🤖 AI Summary
Reinforcement learning (RL) policies often exhibit poor robustness under parameter perturbations, yet the underlying mechanisms governing parameter-level resilience remain poorly understood.
Method: We propose a neuron-level parameter classification framework grounded in stress response analysis, formally defining and identifying three distinct parameter categories—fragile, robust, and antifragile—where antifragile parameters *improve* policy performance under internal or external stressors (e.g., synaptic filtering or adversarial attacks). Integrating this with PPO, we systematically apply structured perturbations across MuJoCo continuous-control tasks and introduce a parameter sensitivity score to quantify functional roles.

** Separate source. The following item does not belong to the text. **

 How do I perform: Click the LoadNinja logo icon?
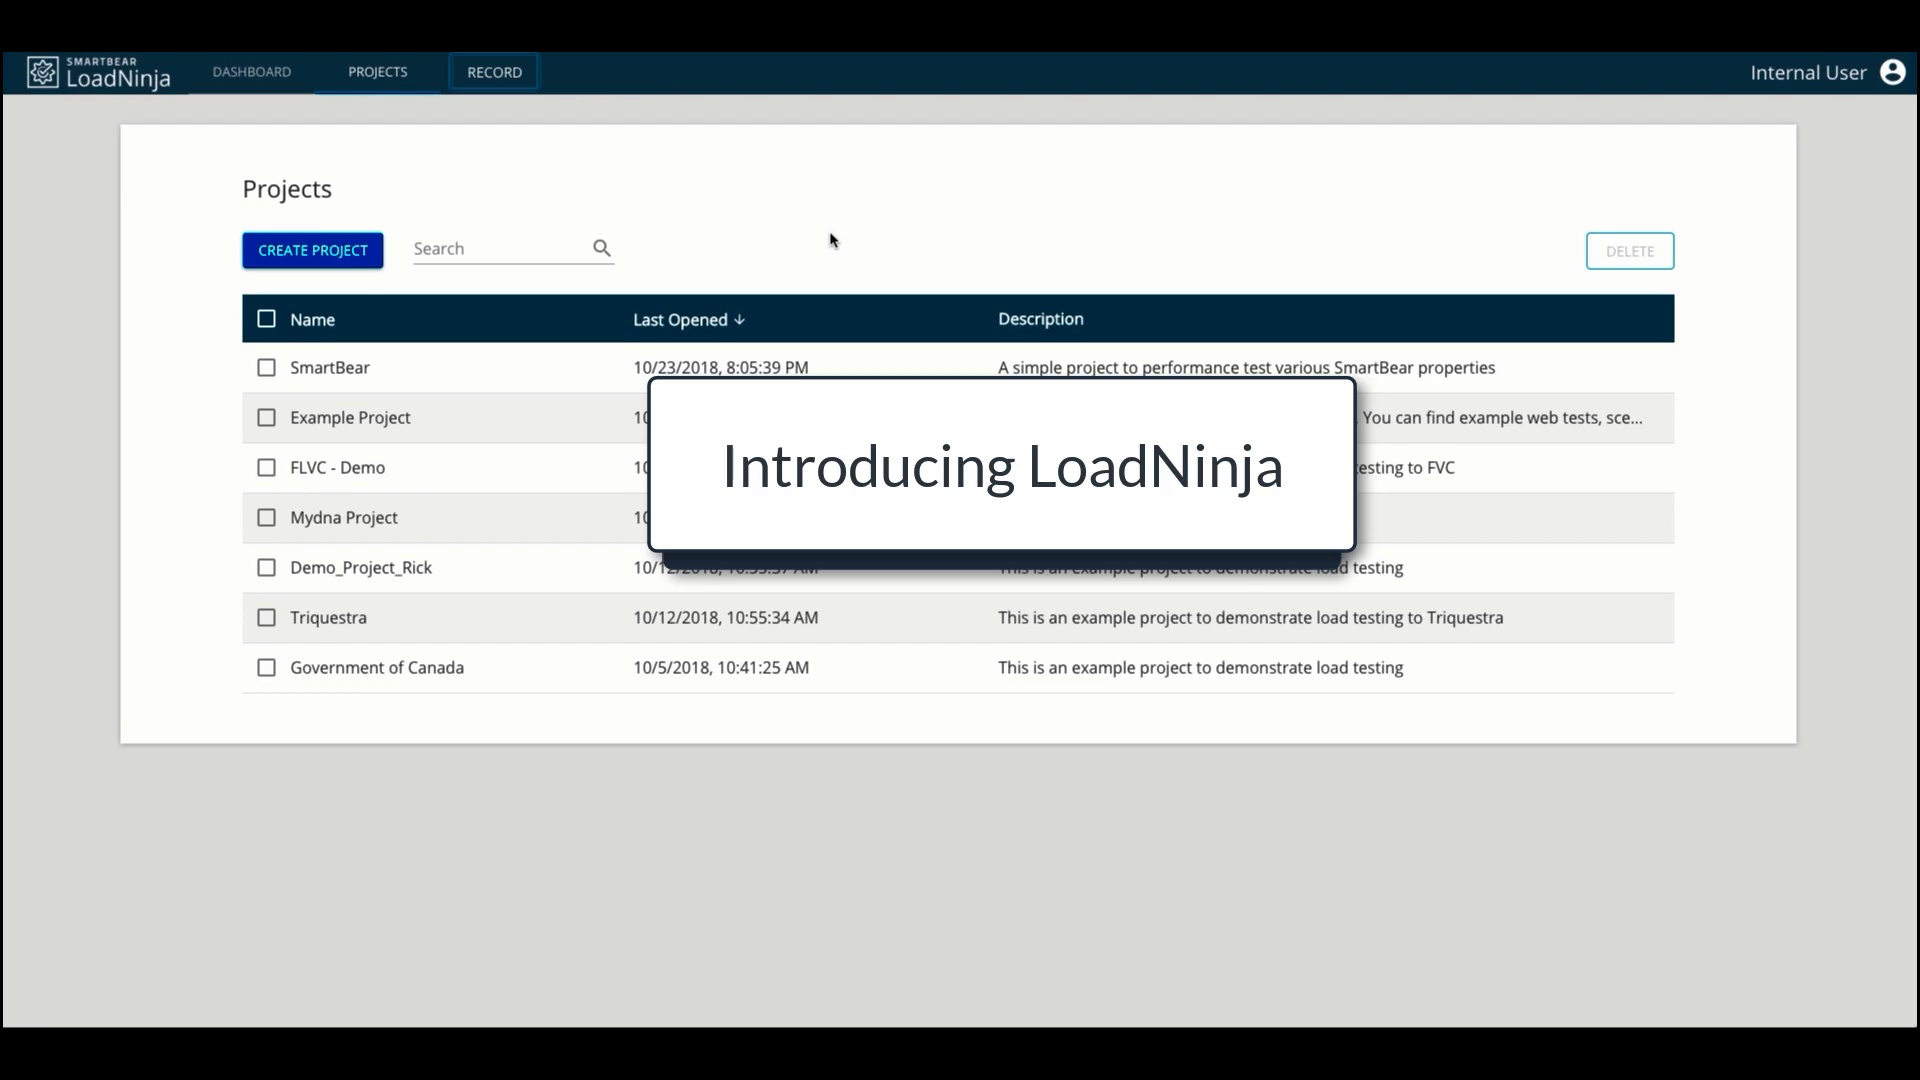(x=42, y=72)
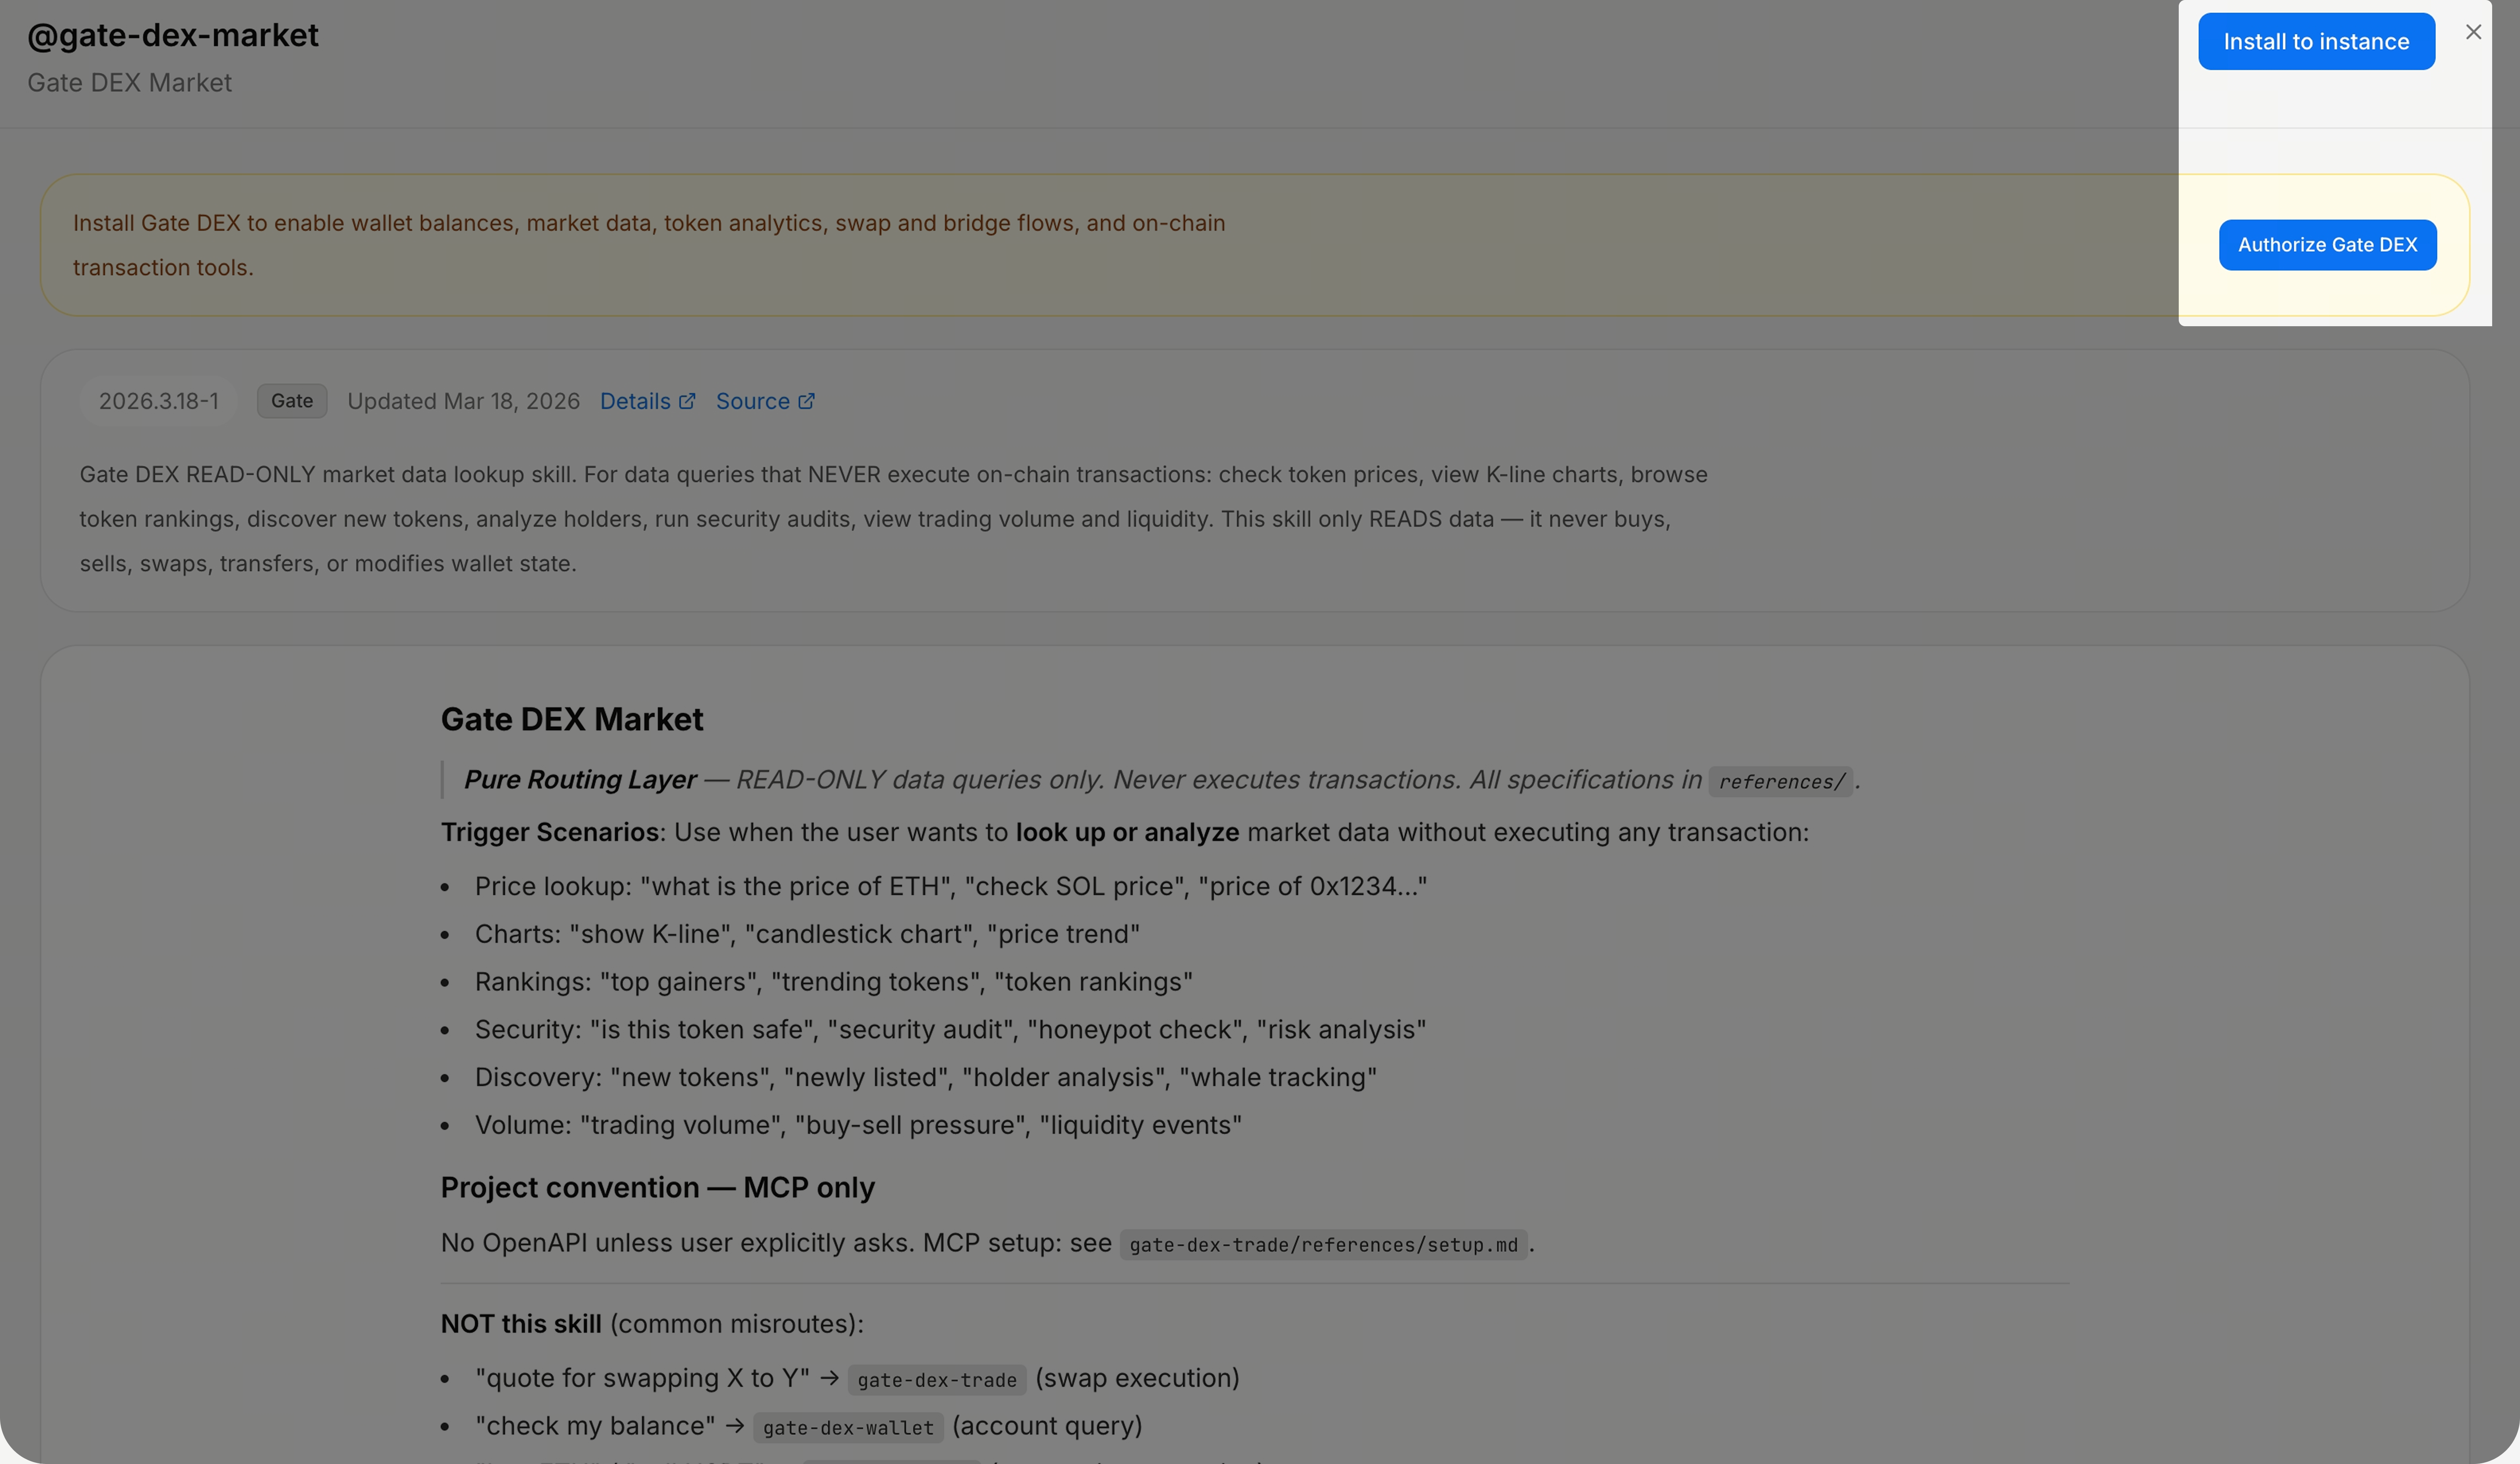Click external-link icon beside Details
2520x1464 pixels.
(687, 401)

Contribution/Results: We empirically verify the existence of antifragile parameters and demonstrate that selectively preserving or amplifying them significantly enhances policy robustness and generalization. This work establishes a novel paradigm for interpreting RL policy resilience and enables explainable, parameter-aware robust optimization.
📝 Abstract
This paper explores Reinforcement learning (RL) policy robustness by systematically analyzing network parameters under internal and external stresses. Inspired by synaptic plasticity in neuroscience, synaptic filtering introduces internal stress by selectively perturbing parameters, while adversarial attacks apply external stress through modified agent observations. This dual approach enables the classification of parameters as fragile, robust, or antifragile, based on their influence on policy performance in clean and adversarial settings. Parameter scores are defined to quantify these characteristics, and the framework is validated on PPO-trained agents in Mujoco continuous control environments. The results highlight the presence of antifragile parameters that enhance policy performance under stress, demonstrating the potential of targeted filtering techniques to improve RL policy adaptability. These insights provide a foundation for future advancements in the design of robust and antifragile RL systems.